C++17

Ola Fosheim Grøstad via Digitalmars-d digitalmars-d at puremagic.com
Tue Jan 26 23:57:22 PST 2016


On Wednesday, 27 January 2016 at 03:06:35 UTC, Sergei Degtiarev 
wrote:
> I think, you see it at wrong angle. Yes, I am C++ programmer, 
> and I love it, and I anticipate C++17 coming. And I also like 
> D, and hope it eventually be another language I will be as 
> fluent as I'm in C++ now, but I'm no way going to be 
> "converted".

Please note that I am talking about getting C++ programmers to 
pick D for their weekend programming, not their work-related 
programming.

C++ is a good recruitment platform because compiler programmers 
should:

1. like low level programming
2. understand the hardware
3. like to make code fast
4. be able to drop down to C/C++ for interfacing with backends

But you also want them to have a good theoretical background. 
That makes for a much smaller population to recruit from.

> If you are going to recruit those who about to abandon C++, you 
> will have the worst part.

I don't think so. Most people with a comp. sci. background has 
known that C++ is a flawed language from it's inception. Those 
people are better qualified to do improve the language. What 
keeps C++ rolling is that no other language provides the full 
feature set in the right packaging. + frameworks.

> Memory management review in D is a bright idea, and challenging 
> project, it might be a dream project for some, so wouldn't it 
> be better spoken as "attracting" C++ people instead of 
> "converting" them?
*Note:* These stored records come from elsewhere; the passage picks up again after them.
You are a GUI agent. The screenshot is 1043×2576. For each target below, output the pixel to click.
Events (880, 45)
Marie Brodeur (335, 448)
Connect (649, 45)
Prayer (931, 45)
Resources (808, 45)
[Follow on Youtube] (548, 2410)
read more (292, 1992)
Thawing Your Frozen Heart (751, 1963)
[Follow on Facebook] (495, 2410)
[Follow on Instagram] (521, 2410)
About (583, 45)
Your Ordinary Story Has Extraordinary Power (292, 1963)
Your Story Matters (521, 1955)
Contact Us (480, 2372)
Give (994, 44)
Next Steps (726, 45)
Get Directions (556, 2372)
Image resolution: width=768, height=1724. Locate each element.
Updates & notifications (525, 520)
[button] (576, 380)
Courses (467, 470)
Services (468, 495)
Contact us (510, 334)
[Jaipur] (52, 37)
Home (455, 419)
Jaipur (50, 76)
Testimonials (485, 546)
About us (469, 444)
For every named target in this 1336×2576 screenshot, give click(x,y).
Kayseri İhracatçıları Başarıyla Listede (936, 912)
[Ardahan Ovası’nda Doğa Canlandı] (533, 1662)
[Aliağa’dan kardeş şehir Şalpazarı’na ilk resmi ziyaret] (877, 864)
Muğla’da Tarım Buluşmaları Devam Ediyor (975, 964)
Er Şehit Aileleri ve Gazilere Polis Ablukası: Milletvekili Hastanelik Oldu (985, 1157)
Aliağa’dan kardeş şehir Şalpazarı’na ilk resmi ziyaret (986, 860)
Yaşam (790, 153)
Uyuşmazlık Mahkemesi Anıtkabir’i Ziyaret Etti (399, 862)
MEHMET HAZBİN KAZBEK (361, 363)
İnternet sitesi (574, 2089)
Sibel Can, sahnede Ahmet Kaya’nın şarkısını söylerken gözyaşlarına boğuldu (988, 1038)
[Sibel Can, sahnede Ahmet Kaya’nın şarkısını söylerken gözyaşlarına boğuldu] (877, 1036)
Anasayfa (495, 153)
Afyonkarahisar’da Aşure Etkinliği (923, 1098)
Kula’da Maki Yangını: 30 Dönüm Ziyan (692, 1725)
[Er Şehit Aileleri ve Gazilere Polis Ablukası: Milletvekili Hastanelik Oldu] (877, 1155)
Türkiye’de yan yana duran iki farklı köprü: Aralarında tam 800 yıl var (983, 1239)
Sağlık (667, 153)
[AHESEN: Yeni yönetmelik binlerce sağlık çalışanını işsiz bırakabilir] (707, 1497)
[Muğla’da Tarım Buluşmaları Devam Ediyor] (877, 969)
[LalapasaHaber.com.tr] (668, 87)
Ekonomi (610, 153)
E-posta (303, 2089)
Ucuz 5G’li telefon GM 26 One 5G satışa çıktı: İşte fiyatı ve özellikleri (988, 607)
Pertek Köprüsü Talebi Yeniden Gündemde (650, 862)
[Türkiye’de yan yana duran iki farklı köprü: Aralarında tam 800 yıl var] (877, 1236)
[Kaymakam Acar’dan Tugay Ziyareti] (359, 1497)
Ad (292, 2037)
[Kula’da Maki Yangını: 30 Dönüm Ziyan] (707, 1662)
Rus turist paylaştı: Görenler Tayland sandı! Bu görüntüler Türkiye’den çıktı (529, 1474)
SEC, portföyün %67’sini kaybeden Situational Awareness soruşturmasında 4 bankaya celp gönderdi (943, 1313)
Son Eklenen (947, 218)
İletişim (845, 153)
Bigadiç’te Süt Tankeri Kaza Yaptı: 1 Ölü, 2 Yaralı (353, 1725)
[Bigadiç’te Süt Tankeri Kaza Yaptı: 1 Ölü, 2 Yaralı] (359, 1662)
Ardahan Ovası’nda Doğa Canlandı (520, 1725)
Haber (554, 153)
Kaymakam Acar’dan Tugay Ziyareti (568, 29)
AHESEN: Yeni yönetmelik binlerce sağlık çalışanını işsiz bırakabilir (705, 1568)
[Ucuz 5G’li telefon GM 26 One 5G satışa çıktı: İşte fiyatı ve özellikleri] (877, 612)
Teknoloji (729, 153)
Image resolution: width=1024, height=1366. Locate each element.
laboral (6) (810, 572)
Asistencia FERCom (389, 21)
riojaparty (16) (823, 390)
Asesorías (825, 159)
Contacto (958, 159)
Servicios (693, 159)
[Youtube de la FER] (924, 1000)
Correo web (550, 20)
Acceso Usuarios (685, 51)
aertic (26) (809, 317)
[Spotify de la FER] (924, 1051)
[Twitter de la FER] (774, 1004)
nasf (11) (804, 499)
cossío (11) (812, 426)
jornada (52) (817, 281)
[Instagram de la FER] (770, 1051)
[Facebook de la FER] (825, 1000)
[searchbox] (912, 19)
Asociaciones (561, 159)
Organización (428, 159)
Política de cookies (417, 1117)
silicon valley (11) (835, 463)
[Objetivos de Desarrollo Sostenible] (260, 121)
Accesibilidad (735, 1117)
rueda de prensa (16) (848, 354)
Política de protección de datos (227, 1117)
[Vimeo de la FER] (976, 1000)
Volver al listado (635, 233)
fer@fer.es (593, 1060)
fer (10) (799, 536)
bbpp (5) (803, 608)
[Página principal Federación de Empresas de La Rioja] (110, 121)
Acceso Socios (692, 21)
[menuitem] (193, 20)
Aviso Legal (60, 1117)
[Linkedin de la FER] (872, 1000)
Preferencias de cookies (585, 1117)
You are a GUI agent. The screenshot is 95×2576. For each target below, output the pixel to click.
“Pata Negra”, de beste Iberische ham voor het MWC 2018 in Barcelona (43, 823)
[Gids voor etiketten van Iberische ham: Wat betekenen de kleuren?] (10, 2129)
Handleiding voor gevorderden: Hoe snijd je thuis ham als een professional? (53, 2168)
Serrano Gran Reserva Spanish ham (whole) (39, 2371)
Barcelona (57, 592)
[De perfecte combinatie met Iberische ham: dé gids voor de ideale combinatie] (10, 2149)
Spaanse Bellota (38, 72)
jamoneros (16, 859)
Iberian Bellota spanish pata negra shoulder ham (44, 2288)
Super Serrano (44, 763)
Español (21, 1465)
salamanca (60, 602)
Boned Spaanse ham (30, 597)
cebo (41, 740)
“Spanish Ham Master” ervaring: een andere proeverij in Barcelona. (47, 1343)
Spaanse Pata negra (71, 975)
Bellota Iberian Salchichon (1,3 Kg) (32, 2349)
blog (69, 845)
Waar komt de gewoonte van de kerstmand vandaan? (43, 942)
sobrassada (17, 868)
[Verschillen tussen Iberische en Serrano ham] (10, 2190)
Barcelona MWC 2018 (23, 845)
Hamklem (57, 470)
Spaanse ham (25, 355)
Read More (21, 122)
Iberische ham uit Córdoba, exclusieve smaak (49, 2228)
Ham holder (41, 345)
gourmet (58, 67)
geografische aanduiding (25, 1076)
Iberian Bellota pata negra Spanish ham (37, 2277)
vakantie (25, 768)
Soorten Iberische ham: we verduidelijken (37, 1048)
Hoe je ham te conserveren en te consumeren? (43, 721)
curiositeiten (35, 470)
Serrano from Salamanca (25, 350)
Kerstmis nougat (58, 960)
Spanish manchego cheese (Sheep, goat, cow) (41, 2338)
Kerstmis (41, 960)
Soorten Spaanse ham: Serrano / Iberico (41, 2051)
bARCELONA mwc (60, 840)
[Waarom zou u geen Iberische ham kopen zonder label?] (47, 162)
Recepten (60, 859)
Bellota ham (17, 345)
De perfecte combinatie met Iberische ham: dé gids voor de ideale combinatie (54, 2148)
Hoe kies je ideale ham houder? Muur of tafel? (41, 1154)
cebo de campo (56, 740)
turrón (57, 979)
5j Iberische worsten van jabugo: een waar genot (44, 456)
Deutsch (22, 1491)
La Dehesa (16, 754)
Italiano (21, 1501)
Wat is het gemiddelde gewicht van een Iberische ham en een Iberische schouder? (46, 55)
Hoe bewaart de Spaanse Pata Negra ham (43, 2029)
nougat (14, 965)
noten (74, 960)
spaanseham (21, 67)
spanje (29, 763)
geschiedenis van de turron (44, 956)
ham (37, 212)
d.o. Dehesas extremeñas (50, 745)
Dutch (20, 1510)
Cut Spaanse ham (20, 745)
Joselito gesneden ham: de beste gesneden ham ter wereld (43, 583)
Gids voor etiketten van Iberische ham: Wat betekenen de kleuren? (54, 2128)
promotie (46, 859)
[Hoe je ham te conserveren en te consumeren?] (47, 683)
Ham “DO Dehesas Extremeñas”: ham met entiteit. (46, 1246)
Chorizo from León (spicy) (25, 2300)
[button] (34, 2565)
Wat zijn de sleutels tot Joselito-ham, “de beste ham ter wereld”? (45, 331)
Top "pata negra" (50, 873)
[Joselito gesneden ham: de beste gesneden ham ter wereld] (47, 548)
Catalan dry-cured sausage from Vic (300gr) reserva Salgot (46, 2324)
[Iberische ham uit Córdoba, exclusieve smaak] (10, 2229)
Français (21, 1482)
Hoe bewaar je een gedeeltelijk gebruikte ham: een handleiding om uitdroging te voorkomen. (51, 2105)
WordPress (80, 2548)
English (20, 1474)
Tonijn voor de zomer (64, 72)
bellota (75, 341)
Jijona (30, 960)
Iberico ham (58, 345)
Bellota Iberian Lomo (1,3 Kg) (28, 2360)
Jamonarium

Sure, you will get much more enthusiasm 
> talking about it this way.

Ok, but if they don't favour D over C++, will they then have 
enough interest in D to work on the compiler + tooling?

C++ and Rust have many more people working on compilers and 
tooling, so over time D either needs to expand the number of core 
"weekend" contributors or reduce the scope of the project.